Extrait choisi:
╭──

Nouvelles de Flandre
Karine Jottard, directrice de la Maison de la Francité


Karine Jottard est une jeune directrice, d'une part en raison de son âge, mais aussi parce qu'elle a pris ses fonctions à la tête de la Maison de la Francité (MdlF) depuis quelques mois à peine.

N.d.F.: Si vous deviez vous présenter en quelques mots...

K.J.: A l'origine, je suis de culture wallonne. Ma famille est issue du Condroz, une région qui habite toujours mon imaginaire. Après avoir grandi dans le Brabant wallon, dès l'âge de 12 ans, j'ai évolué à Bruxelles. A cela, je dois ajouter 6 années de vie à Madrid et Lisbonne.
Je me considère donc à la fois wallonne, bruxelloise, européenne, et très certainement francophone également. Comme l'a écrit Cioran: "On n'habite pas un pays, on habite une langue."
Cela dit, de manière générale, je suis assez réfractaire à tout enfermement dans une identité figée et je préfère cultiver l'ouverture des idées et des horizons, que ce soit à travers le voyage ou l'art...

N.d.F.: Quelles études avez-vous faites?

K.J.: J'ai une formation de romaniste, complétée d'une spécialisation en gestion culturelle et de l'agrégation à l'ULB. Par ailleurs, j'ai eu la grande chance d'enrichir ces études durant deux années académiques passées respectivement à l'Université de Lisbonne et à l'Université Autonome de Madrid. Cela m'apporté une mise en perspective et un changement de point de vue sur ma langue et ma culture déterminants pour la suite de mon parcours.

╰──

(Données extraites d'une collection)
╭──

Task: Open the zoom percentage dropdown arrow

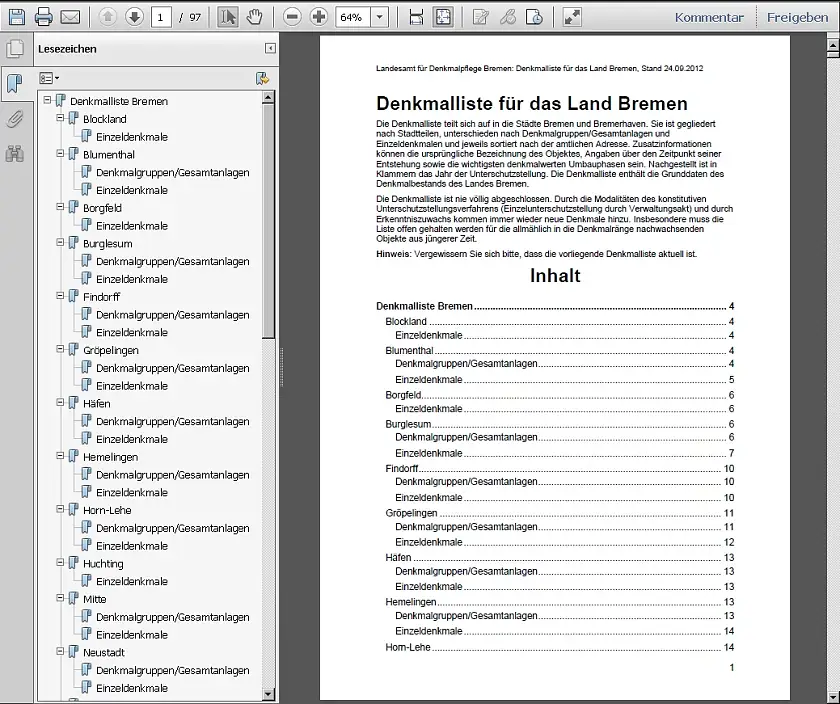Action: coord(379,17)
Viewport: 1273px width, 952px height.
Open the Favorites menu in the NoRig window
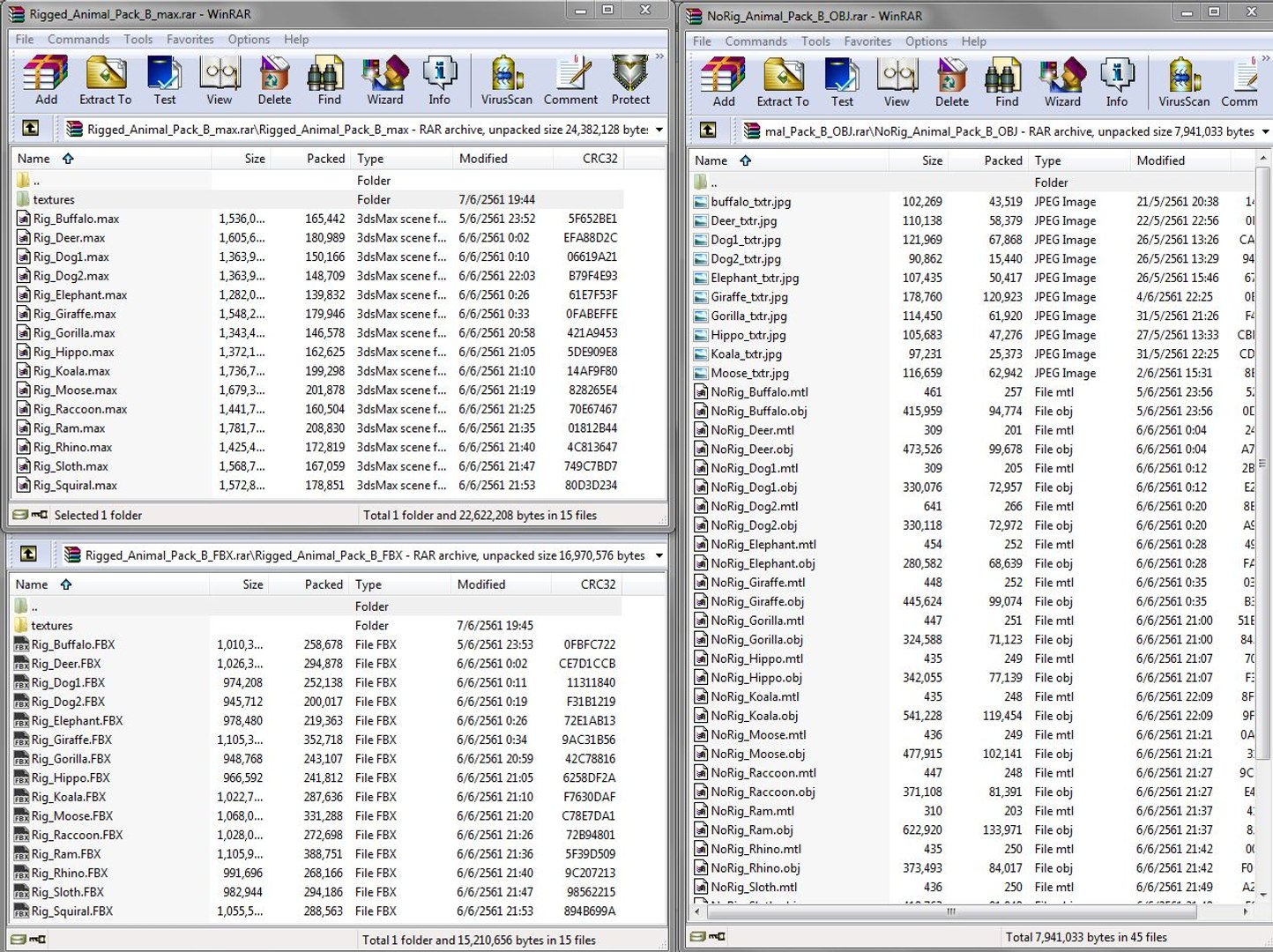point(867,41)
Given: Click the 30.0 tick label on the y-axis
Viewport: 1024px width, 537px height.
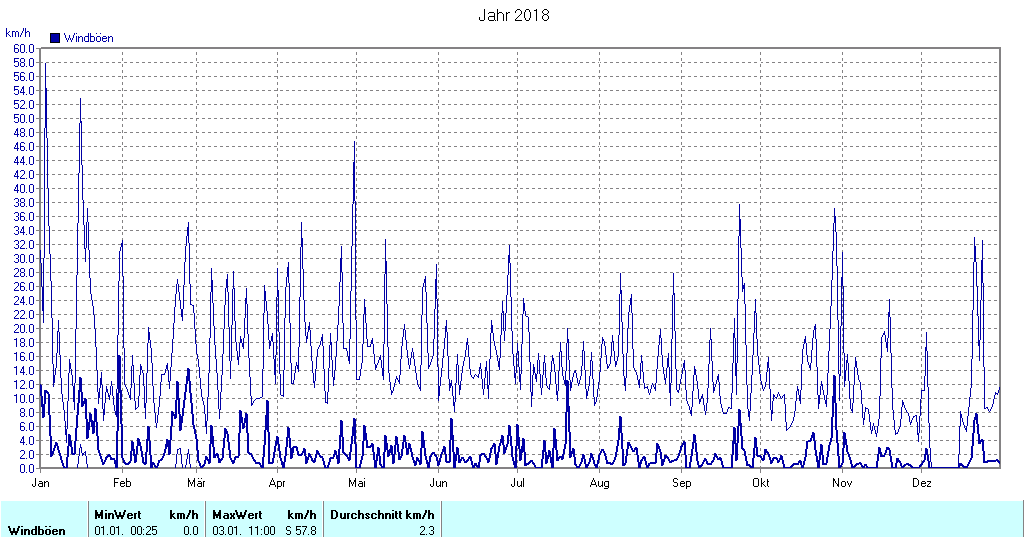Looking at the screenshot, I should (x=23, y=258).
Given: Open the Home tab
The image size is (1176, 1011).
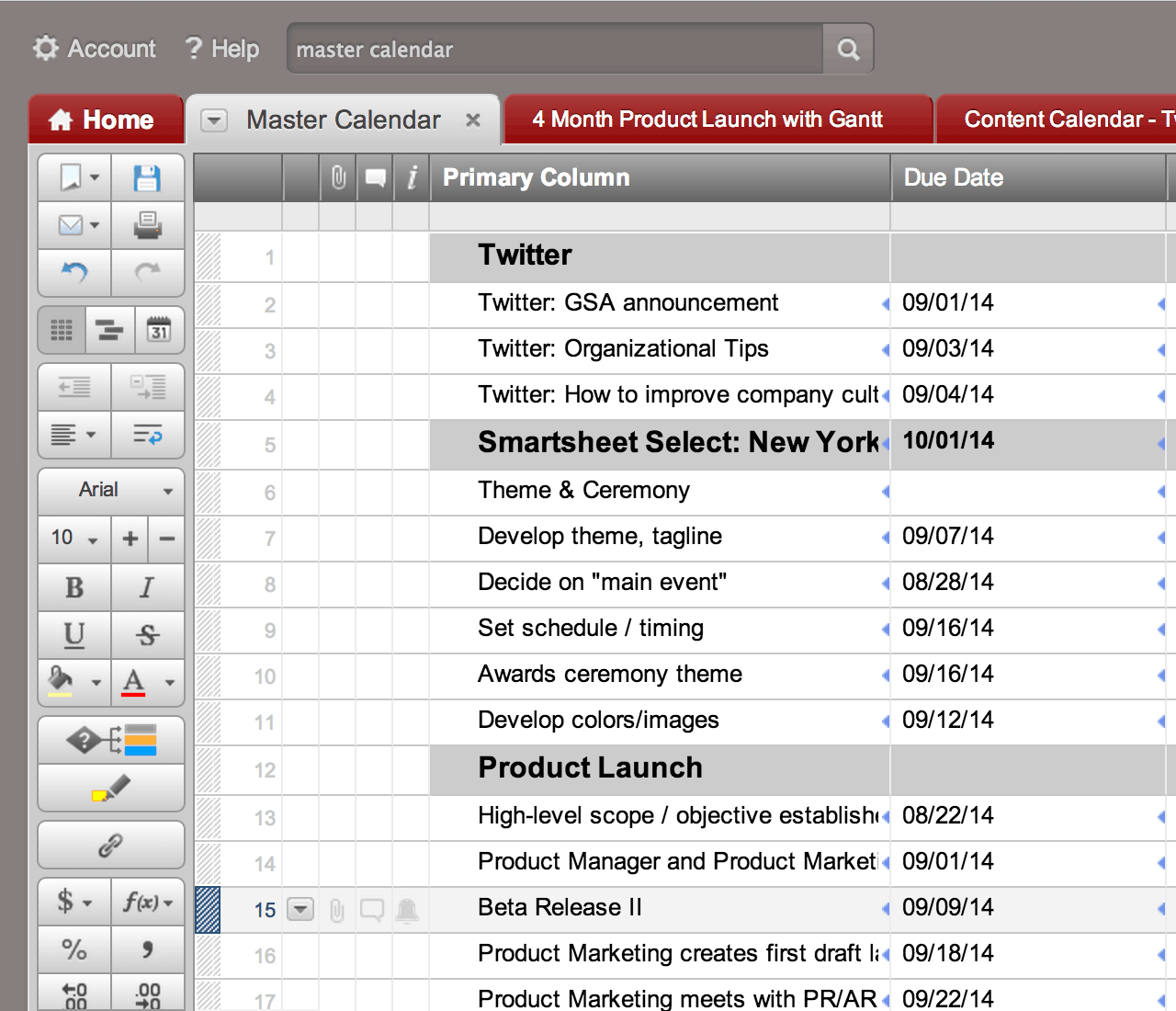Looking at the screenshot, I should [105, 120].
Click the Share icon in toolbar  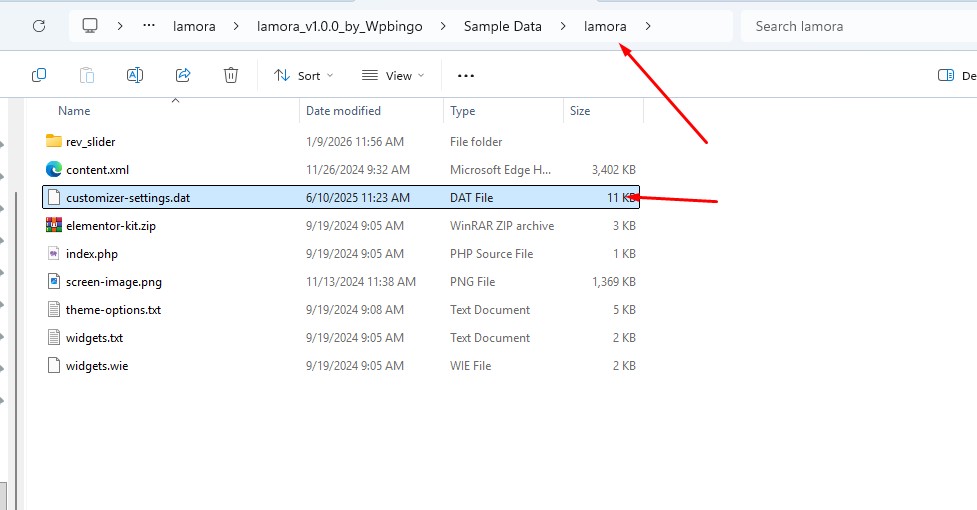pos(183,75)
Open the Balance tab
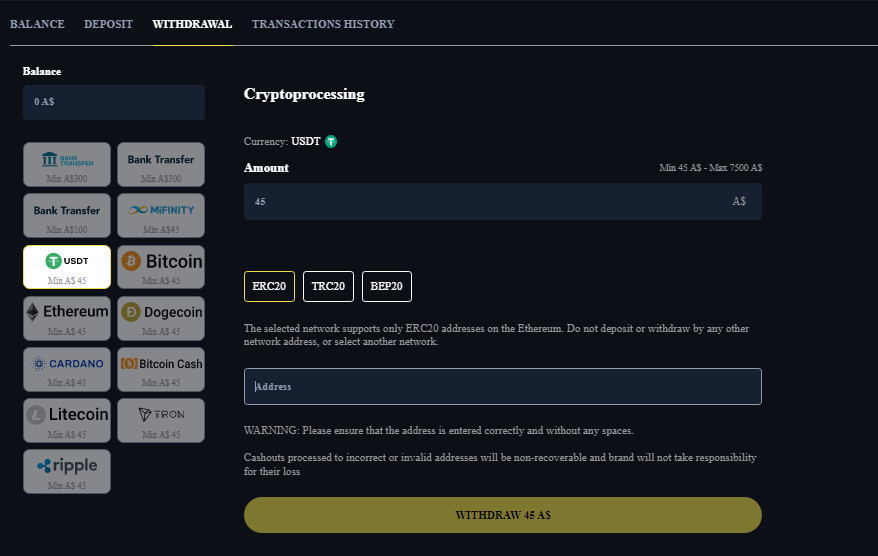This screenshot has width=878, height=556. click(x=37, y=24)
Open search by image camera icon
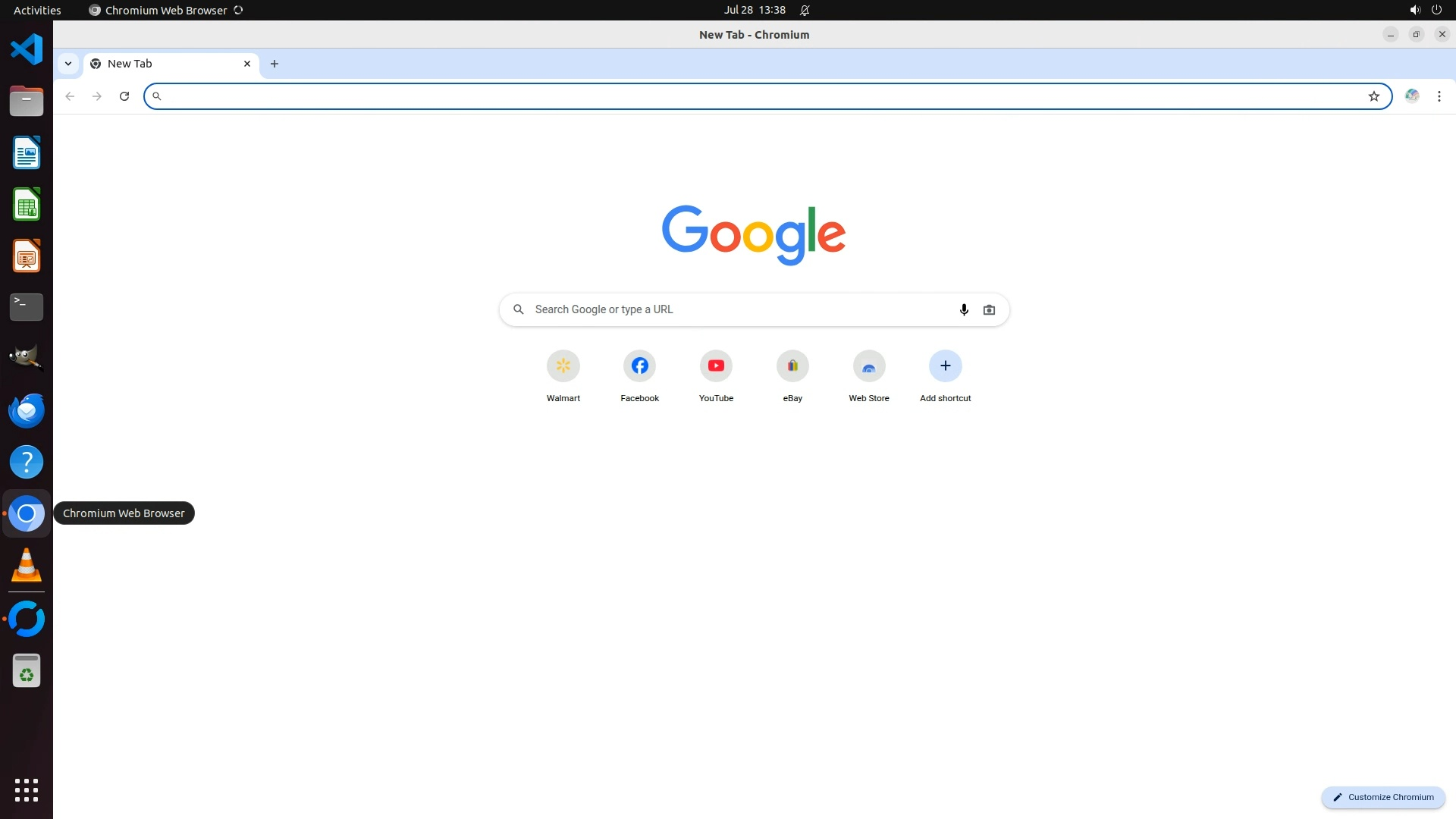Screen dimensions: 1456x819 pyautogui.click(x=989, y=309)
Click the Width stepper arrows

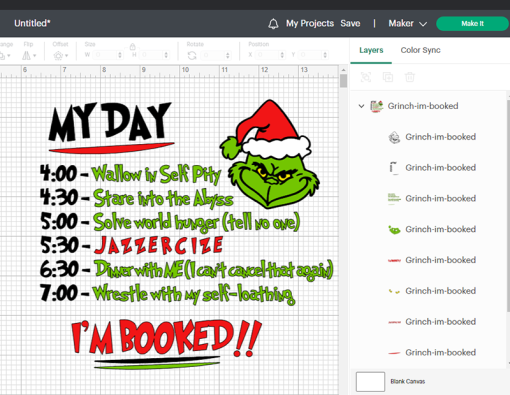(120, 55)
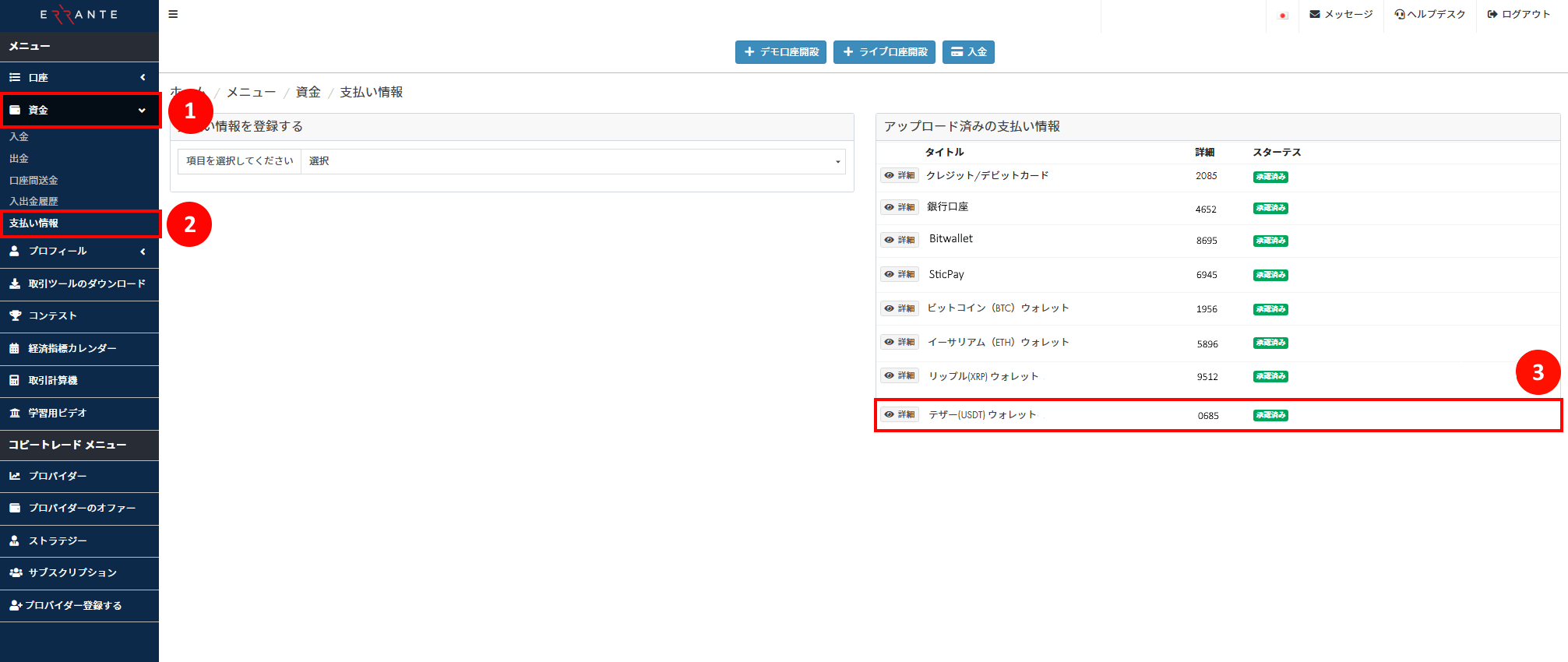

╰──

Problèmes à résoudre:
**A)** D'après l'entretien avec Karine Jottard, dans quelles villes a-t-elle vécu pendant six ans ?
**B)** Poursuivez l'entretien avec Karine Jottard après sa dernière phrase, s'il vous plaît.

Corrigé des exercices:
**A)** Madrid et Lisbonne.

**B)**
N.d.F.: Comment vous êtes-vous intéressée plus particulièrement à la francophonie?

K.J.: Je pense que c'est précisément face à une culture autre, que l'on prend conscience de son identité, avec tout l'enjeu d'échange interculturel que cela suppose! Quand je suis partie en Espagne et au Portugal, deux pays aux identités culturelles très marquées, j'ai vraiment pris conscience des caractéristiques de ma culture, ou plutôt de ses composantes: belge (première référence à laquelle on est associé en général à l'étranger en Europe), francophone, européenne, wallonne, bruxelloise et enfin, expatriée, ce qui est encore une forme d'identité culturelle de l'entre-deux. Cette réflexion a forgé mon intérêt pour l'interculturel.Une fois l'expérience de quatre stages en institutions culturelles francophones bruxelloises engrangée et mes études terminées à Bruxelles, j'ai donc repris la route pour m'installer à Madrid. Cette fois dans le but d'y enseigner ma langue et ma culture.

N.d.F.: Quel a été votre parcours professionnel?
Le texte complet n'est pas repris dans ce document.